EXCERPTED DATA:
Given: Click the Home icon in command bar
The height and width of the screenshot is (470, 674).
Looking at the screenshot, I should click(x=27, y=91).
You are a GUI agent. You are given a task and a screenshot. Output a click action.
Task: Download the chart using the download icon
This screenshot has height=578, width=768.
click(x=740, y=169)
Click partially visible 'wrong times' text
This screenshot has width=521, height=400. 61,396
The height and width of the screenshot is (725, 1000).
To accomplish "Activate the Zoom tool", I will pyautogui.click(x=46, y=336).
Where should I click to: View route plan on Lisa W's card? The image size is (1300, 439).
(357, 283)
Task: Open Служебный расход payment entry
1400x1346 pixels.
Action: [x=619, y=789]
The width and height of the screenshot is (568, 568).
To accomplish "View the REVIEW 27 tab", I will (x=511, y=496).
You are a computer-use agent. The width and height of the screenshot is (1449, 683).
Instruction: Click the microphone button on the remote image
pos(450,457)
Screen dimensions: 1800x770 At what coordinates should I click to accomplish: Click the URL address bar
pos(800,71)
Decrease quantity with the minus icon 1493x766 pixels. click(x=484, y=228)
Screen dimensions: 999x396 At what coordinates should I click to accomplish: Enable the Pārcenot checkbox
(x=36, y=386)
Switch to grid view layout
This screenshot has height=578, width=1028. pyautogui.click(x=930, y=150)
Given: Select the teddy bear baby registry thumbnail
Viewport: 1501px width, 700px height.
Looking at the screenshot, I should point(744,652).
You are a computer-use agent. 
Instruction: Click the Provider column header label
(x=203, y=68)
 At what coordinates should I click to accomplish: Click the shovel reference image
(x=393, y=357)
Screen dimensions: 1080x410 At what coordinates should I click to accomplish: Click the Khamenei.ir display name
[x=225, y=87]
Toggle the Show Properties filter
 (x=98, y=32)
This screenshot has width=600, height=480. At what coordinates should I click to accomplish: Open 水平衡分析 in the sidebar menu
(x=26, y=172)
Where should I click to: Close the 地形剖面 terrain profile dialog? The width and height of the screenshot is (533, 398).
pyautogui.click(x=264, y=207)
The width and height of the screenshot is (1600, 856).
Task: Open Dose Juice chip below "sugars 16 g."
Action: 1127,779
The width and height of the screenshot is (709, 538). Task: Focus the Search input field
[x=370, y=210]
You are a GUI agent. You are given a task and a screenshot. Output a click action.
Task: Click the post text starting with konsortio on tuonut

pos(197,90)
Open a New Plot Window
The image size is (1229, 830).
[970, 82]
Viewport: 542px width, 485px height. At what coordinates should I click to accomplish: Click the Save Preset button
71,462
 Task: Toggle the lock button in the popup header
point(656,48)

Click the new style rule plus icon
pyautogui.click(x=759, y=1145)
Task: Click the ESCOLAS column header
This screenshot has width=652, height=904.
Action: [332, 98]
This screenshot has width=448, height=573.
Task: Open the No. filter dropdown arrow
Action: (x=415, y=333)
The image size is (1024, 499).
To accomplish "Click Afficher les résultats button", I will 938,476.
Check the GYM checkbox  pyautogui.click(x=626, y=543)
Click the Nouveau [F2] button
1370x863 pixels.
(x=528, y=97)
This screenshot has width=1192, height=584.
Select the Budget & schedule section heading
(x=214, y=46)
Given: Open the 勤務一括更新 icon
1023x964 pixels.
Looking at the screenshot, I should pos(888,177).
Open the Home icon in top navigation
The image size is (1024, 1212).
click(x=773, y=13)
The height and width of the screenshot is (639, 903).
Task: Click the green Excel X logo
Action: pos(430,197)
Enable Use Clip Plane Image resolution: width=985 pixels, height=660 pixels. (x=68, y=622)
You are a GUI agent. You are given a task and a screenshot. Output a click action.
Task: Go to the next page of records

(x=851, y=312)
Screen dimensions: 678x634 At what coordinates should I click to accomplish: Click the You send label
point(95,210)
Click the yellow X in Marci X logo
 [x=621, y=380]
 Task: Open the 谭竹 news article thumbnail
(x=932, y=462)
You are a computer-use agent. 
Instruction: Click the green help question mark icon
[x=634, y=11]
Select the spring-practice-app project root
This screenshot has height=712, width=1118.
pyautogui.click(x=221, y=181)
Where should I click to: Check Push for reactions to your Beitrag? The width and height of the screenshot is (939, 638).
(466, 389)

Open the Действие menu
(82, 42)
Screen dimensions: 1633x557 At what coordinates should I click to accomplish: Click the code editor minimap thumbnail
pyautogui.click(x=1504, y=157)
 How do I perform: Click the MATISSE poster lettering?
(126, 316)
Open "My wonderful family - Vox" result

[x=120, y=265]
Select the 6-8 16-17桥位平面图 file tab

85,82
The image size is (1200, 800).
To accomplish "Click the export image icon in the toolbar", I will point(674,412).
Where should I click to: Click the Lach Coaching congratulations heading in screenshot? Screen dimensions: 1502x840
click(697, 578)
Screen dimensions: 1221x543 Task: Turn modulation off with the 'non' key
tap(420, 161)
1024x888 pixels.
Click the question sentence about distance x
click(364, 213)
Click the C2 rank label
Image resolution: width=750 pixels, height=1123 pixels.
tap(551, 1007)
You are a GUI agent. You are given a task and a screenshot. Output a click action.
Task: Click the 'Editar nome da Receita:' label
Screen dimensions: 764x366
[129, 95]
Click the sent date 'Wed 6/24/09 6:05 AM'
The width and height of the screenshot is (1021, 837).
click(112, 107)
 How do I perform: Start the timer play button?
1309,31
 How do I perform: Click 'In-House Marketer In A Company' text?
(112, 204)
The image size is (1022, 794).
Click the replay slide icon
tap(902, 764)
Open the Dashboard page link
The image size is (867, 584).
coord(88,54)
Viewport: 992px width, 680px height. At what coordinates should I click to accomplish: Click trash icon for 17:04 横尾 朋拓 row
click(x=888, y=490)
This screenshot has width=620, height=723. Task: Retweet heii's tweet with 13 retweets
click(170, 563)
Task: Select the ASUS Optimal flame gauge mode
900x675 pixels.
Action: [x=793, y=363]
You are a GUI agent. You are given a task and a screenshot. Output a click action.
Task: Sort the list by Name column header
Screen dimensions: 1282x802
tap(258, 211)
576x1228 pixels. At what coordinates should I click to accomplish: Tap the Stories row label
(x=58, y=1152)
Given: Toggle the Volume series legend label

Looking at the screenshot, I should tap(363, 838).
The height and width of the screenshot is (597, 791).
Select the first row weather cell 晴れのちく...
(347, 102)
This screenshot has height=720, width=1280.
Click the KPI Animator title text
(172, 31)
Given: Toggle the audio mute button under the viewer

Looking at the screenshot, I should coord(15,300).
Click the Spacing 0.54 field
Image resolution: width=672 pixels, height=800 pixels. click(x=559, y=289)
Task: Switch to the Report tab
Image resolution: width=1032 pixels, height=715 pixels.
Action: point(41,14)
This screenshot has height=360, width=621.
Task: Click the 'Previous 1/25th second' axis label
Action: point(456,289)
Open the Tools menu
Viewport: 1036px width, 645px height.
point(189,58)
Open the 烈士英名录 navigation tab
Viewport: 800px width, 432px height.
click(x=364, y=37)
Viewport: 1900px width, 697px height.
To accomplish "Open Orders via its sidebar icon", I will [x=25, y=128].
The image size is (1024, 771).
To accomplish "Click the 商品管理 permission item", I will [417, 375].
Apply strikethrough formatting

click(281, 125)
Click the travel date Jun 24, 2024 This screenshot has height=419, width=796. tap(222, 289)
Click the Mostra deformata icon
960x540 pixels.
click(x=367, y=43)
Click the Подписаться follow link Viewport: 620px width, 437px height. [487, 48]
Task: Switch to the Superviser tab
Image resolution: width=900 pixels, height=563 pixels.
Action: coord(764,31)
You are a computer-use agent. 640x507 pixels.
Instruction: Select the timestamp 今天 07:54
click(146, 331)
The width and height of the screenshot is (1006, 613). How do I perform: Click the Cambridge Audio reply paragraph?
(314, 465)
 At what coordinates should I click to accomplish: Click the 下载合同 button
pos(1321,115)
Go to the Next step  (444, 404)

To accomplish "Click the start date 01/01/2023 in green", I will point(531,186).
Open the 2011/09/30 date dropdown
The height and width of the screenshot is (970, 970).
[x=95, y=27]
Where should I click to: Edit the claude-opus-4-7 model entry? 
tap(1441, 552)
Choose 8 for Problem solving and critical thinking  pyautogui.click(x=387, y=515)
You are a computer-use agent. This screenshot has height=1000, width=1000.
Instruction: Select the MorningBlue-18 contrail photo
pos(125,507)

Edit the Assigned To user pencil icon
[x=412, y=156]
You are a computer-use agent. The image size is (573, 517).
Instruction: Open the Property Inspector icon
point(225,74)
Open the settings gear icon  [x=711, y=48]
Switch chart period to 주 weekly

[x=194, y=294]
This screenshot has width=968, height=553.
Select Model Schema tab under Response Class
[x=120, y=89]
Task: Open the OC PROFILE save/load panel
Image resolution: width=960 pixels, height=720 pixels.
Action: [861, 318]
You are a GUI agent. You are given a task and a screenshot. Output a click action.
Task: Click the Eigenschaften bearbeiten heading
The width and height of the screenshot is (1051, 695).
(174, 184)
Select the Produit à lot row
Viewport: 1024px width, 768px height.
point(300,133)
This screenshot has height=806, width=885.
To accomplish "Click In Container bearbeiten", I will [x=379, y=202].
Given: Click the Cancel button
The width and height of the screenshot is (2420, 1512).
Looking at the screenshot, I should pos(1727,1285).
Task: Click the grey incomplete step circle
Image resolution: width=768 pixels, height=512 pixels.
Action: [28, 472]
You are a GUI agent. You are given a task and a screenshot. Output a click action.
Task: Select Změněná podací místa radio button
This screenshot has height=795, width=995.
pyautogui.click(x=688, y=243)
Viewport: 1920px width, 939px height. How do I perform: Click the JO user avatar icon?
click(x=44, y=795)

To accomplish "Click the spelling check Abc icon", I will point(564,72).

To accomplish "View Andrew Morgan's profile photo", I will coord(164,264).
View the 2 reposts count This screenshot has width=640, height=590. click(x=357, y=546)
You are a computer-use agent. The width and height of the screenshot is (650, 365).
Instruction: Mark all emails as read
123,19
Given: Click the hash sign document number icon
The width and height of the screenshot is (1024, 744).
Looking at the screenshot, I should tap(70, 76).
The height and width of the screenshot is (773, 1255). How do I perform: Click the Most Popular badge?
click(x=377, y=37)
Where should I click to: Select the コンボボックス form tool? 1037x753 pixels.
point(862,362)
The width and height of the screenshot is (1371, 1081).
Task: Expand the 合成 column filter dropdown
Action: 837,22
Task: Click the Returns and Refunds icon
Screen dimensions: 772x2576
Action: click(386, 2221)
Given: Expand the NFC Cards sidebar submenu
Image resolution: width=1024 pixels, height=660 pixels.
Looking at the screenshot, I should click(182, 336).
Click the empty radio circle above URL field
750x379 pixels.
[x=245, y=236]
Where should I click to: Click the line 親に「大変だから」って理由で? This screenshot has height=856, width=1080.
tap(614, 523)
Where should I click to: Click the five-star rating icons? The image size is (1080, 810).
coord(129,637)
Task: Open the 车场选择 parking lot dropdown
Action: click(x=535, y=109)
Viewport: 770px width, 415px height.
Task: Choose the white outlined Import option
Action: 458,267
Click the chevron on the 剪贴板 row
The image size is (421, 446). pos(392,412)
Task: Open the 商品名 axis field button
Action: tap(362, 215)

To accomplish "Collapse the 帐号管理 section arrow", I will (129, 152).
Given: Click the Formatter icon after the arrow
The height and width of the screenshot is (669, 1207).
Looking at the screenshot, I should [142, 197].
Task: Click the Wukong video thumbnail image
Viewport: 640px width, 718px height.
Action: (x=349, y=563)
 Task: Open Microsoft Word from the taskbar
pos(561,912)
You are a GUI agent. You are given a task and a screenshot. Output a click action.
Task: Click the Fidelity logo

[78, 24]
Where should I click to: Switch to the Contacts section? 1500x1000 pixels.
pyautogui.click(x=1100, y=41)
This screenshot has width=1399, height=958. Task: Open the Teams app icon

YOUR OBJECTIVE: Return nothing but the lines from the top of the records above through the line that has "Task: Open Служебный расход payment entry". Keep each one exact.

RESPONSE TO THE TASK:
Given: Click the Home icon in command bar
The height and width of the screenshot is (470, 674).
Looking at the screenshot, I should click(x=27, y=91).
You are a GUI agent. You are given a task and a screenshot. Output a click action.
Task: Download the chart using the download icon
This screenshot has height=578, width=768.
click(x=740, y=169)
Click partially visible 'wrong times' text
This screenshot has width=521, height=400. 61,396
The height and width of the screenshot is (725, 1000).
To accomplish "Activate the Zoom tool", I will pyautogui.click(x=46, y=336).
Where should I click to: View route plan on Lisa W's card? The image size is (1300, 439).
(357, 283)
Task: Open Служебный расход payment entry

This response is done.